Magnesium and Zinc are also needed to produce dopamine and you can find both of these minerals in whole grains, eggs, brewer's yeast, beef, lamb and sunflower and pumpkin seeds. Additional sources of Magnesium include leafy greens, almonds, soy beans and legumes, and you can also find Zinc in oysters, capsicum, seafood and ginger.
Exercise has been shown to improve energy levels and motivation. It does not matter what type of exercise you do, whether it's aerobic exercise (such as jogging), resistance training (lifting weights) or yoga, these all release natural chemicals and hormones in your body which improve mood, motivation and energy levels.
All it takes is to actually get started, and that can be the hardest part.
You can make it easier to get motivated to exercise by using the 10-minute rule described in the Science of Motivation. Commit to going for a walk or doing whatever exercise you have available to you for just 10 minutes. You'll most likely find that once you're doing it, you'll feel like continuing past the 10-minute mark and if not, don't worry. Just plan to do this every day and it'll become a good habit. Soon you'll begin to extend the time you want to do it.
Sleep plays a significant role in regaining energy in your body which in turn, impacts on your motivation. As well as the obvious benefits of sleep in relieving tiredness, sleep is also a regenerating time for your body.
Having even one night of poor sleep can impact your mood the next day, as well as the quality of your sleep the next night, and this can become a cycle if it isn't addressed.
Stress is part of everyday life and we can learn to manage this, however it is during times of increased stress that motivation and energy levels can really be impacted.
When we are under pressure, increased stress hormones are released to help us cope, and some people find that they operate really well under pressure because of this. However, when this goes on for a prolonged period, other health issues can be triggered, such as fatigue, anxiety and mental health issues. It's best not to allow your body to get to this stage and to address what is causing the stress, or become better at managing your stress levels.

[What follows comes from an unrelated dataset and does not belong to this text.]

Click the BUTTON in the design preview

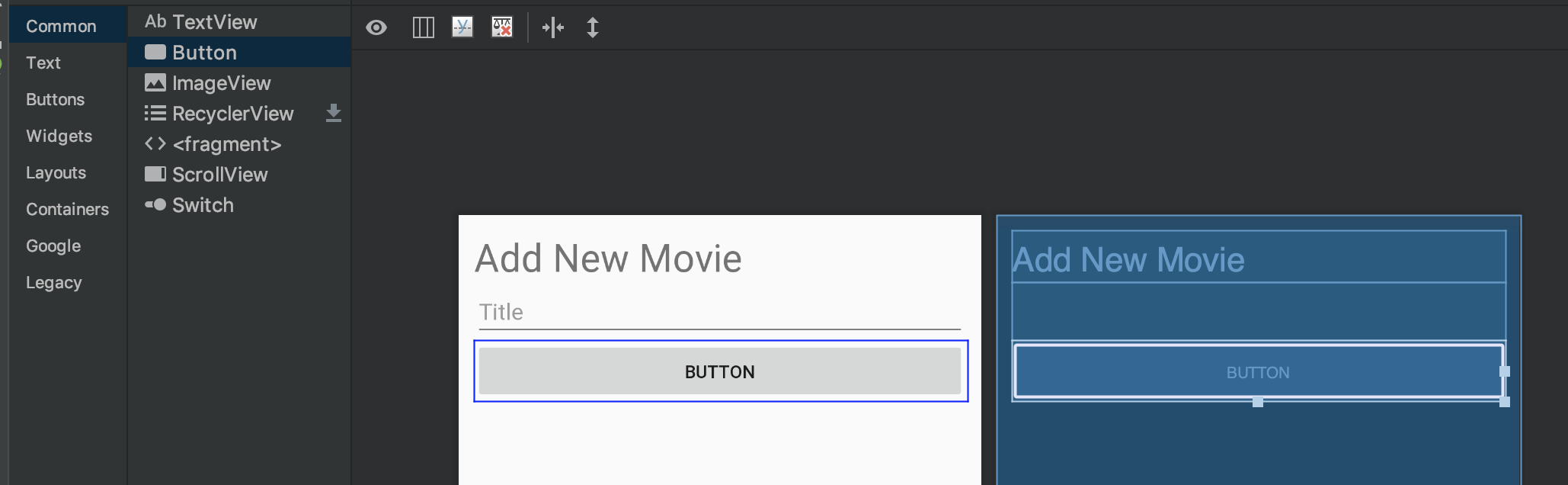[720, 371]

Using techniques such as exercise, meditation, yoga, breathing exercises and a whole foods diet with quality protein have all been shown to improve stress management and increase energy and motivation.
Caffeine, energy drinks, energy bars, sugar and drugs are all substances that are tempting to use for a pick-me-up during the day or night. Short term, you may feel a benefit, but they don't address the longer term needs that your body may have. Some of these substances can be harmful if overused, and some can create dependency issues when used frequently, as your body adapts and relies on having these substances regularly. This can also lead to tolerance, where your body will need more of them to get the same effect.
Your healthcare practitioner can assess your needs and advise you on safe, long term solutions to improve your energy and motivation.